> _Exercise instructions_:
Transcribe all of the data, leaving nothing out and changing nothing.
'''
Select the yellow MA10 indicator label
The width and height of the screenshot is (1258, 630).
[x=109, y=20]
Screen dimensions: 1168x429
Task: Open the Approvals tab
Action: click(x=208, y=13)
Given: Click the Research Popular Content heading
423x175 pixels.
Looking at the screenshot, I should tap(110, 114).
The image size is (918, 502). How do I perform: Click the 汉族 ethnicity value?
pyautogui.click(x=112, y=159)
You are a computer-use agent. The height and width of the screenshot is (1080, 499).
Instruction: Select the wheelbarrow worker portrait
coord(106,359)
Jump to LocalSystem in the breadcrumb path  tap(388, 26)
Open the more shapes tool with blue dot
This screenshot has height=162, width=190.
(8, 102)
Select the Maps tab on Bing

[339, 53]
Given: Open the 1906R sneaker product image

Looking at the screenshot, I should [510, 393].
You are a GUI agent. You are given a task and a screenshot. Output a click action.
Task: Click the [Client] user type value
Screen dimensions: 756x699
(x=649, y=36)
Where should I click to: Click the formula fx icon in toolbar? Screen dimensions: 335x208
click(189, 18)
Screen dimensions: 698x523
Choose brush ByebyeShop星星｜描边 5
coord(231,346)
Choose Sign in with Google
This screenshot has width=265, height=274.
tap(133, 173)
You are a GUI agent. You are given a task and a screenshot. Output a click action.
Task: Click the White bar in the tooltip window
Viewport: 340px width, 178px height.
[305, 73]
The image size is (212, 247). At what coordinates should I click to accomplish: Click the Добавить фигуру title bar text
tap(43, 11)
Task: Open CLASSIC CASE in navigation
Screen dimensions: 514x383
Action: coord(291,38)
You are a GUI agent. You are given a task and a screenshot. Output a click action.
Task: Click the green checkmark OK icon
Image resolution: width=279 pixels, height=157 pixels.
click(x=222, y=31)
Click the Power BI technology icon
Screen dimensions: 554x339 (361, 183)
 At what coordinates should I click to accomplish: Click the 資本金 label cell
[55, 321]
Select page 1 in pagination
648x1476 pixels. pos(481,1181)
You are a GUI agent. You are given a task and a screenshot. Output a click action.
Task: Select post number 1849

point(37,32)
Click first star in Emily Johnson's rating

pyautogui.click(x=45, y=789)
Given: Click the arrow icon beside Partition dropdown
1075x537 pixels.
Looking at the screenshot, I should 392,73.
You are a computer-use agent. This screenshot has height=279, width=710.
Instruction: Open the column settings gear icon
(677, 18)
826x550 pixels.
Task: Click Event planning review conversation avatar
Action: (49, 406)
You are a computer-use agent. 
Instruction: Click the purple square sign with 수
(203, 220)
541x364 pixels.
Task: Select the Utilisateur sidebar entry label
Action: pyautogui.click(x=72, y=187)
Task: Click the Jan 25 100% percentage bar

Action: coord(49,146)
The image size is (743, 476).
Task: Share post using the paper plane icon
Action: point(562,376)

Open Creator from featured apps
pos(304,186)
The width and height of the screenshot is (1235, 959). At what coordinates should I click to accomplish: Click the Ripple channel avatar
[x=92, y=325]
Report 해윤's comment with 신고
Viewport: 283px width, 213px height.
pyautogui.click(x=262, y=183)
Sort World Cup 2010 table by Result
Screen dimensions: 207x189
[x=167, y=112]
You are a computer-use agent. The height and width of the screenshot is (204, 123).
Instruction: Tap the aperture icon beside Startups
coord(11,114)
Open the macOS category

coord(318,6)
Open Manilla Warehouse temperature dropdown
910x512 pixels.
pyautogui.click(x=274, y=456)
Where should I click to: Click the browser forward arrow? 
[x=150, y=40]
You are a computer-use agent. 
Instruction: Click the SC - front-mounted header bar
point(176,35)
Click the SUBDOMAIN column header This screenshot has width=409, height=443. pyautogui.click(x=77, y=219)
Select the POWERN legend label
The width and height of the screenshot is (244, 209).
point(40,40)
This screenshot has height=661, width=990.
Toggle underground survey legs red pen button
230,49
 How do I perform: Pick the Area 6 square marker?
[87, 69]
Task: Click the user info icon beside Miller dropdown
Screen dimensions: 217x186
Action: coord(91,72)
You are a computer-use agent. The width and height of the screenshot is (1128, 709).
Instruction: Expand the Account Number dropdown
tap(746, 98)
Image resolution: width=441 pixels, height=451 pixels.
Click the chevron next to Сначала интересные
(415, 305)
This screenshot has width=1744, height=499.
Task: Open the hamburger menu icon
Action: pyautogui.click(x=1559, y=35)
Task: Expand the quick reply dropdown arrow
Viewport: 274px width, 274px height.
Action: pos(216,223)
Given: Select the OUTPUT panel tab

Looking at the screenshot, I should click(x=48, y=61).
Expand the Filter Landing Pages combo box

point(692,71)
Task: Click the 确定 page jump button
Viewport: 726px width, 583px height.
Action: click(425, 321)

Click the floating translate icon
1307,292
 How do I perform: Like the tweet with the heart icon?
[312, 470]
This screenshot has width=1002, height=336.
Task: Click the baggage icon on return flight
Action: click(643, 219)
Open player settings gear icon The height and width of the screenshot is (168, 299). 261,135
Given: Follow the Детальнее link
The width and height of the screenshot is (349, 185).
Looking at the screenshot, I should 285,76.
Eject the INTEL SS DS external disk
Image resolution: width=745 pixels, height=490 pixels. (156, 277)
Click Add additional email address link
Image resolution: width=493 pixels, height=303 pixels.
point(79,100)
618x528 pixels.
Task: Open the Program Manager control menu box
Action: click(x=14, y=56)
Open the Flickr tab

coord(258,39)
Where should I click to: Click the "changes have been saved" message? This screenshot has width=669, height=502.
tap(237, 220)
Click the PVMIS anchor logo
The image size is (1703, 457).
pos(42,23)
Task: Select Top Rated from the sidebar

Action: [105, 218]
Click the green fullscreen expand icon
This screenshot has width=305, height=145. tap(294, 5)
'''
> _Final answer_:
Select the yellow MA10 indicator label
The width and height of the screenshot is (1258, 630).
[x=109, y=20]
Screen dimensions: 1168x429
Task: Open the Approvals tab
Action: click(x=208, y=13)
Given: Click the Research Popular Content heading
423x175 pixels.
Looking at the screenshot, I should tap(110, 114).
The image size is (918, 502). How do I perform: Click the 汉族 ethnicity value?
pyautogui.click(x=112, y=159)
You are a computer-use agent. The height and width of the screenshot is (1080, 499).
Instruction: Select the wheelbarrow worker portrait
coord(106,359)
Jump to LocalSystem in the breadcrumb path  tap(388, 26)
Open the more shapes tool with blue dot
This screenshot has height=162, width=190.
(8, 102)
Select the Maps tab on Bing

[339, 53]
Given: Open the 1906R sneaker product image

Looking at the screenshot, I should [510, 393].
You are a GUI agent. You are given a task and a screenshot. Output a click action.
Task: Click the [Client] user type value
Screen dimensions: 756x699
(x=649, y=36)
Where should I click to: Click the formula fx icon in toolbar? Screen dimensions: 335x208
click(189, 18)
Screen dimensions: 698x523
Choose brush ByebyeShop星星｜描边 5
coord(231,346)
Choose Sign in with Google
This screenshot has width=265, height=274.
tap(133, 173)
You are a GUI agent. You are given a task and a screenshot. Output a click action.
Task: Click the White bar in the tooltip window
Viewport: 340px width, 178px height.
[305, 73]
The image size is (212, 247). At what coordinates should I click to accomplish: Click the Добавить фигуру title bar text
tap(43, 11)
Task: Open CLASSIC CASE in navigation
Screen dimensions: 514x383
Action: coord(291,38)
You are a GUI agent. You are given a task and a screenshot. Output a click action.
Task: Click the green checkmark OK icon
Image resolution: width=279 pixels, height=157 pixels.
click(x=222, y=31)
Click the Power BI technology icon
Screen dimensions: 554x339 (361, 183)
 At what coordinates should I click to accomplish: Click the 資本金 label cell
[55, 321]
Select page 1 in pagination
648x1476 pixels. pos(481,1181)
You are a GUI agent. You are given a task and a screenshot. Output a click action.
Task: Select post number 1849

point(37,32)
Click first star in Emily Johnson's rating

pyautogui.click(x=45, y=789)
Given: Click the arrow icon beside Partition dropdown
1075x537 pixels.
Looking at the screenshot, I should 392,73.
You are a computer-use agent. This screenshot has height=279, width=710.
Instruction: Open the column settings gear icon
(677, 18)
826x550 pixels.
Task: Click Event planning review conversation avatar
Action: (49, 406)
You are a computer-use agent. 
Instruction: Click the purple square sign with 수
(203, 220)
541x364 pixels.
Task: Select the Utilisateur sidebar entry label
Action: pyautogui.click(x=72, y=187)
Task: Click the Jan 25 100% percentage bar

Action: coord(49,146)
The image size is (743, 476).
Task: Share post using the paper plane icon
Action: point(562,376)

Open Creator from featured apps
pos(304,186)
The width and height of the screenshot is (1235, 959). At what coordinates should I click to accomplish: Click the Ripple channel avatar
[x=92, y=325]
Report 해윤's comment with 신고
Viewport: 283px width, 213px height.
pyautogui.click(x=262, y=183)
Sort World Cup 2010 table by Result
Screen dimensions: 207x189
[x=167, y=112]
You are a computer-use agent. The height and width of the screenshot is (204, 123).
Instruction: Tap the aperture icon beside Startups
coord(11,114)
Open the macOS category

coord(318,6)
Open Manilla Warehouse temperature dropdown
910x512 pixels.
pyautogui.click(x=274, y=456)
Where should I click to: Click the browser forward arrow? 
[x=150, y=40]
You are a computer-use agent. 
Instruction: Click the SC - front-mounted header bar
point(176,35)
Click the SUBDOMAIN column header This screenshot has width=409, height=443. pyautogui.click(x=77, y=219)
Select the POWERN legend label
The width and height of the screenshot is (244, 209).
point(40,40)
This screenshot has height=661, width=990.
Toggle underground survey legs red pen button
230,49
 How do I perform: Pick the Area 6 square marker?
[87, 69]
Task: Click the user info icon beside Miller dropdown
Screen dimensions: 217x186
Action: coord(91,72)
You are a computer-use agent. The width and height of the screenshot is (1128, 709).
Instruction: Expand the Account Number dropdown
tap(746, 98)
Image resolution: width=441 pixels, height=451 pixels.
Click the chevron next to Сначала интересные
(415, 305)
This screenshot has width=1744, height=499.
Task: Open the hamburger menu icon
Action: pyautogui.click(x=1559, y=35)
Task: Expand the quick reply dropdown arrow
Viewport: 274px width, 274px height.
Action: pos(216,223)
Given: Select the OUTPUT panel tab

Looking at the screenshot, I should click(x=48, y=61).
Expand the Filter Landing Pages combo box

point(692,71)
Task: Click the 确定 page jump button
Viewport: 726px width, 583px height.
Action: click(425, 321)

Click the floating translate icon
1307,292
 How do I perform: Like the tweet with the heart icon?
[312, 470]
This screenshot has width=1002, height=336.
Task: Click the baggage icon on return flight
Action: click(643, 219)
Open player settings gear icon The height and width of the screenshot is (168, 299). 261,135
Given: Follow the Детальнее link
The width and height of the screenshot is (349, 185).
Looking at the screenshot, I should 285,76.
Eject the INTEL SS DS external disk
Image resolution: width=745 pixels, height=490 pixels. (156, 277)
Click Add additional email address link
Image resolution: width=493 pixels, height=303 pixels.
point(79,100)
618x528 pixels.
Task: Open the Program Manager control menu box
Action: click(x=14, y=56)
Open the Flickr tab

coord(258,39)
Where should I click to: Click the "changes have been saved" message? This screenshot has width=669, height=502.
tap(237, 220)
Click the PVMIS anchor logo
The image size is (1703, 457).
pos(42,23)
Task: Select Top Rated from the sidebar

Action: [105, 218]
Click the green fullscreen expand icon
This screenshot has width=305, height=145. tap(294, 5)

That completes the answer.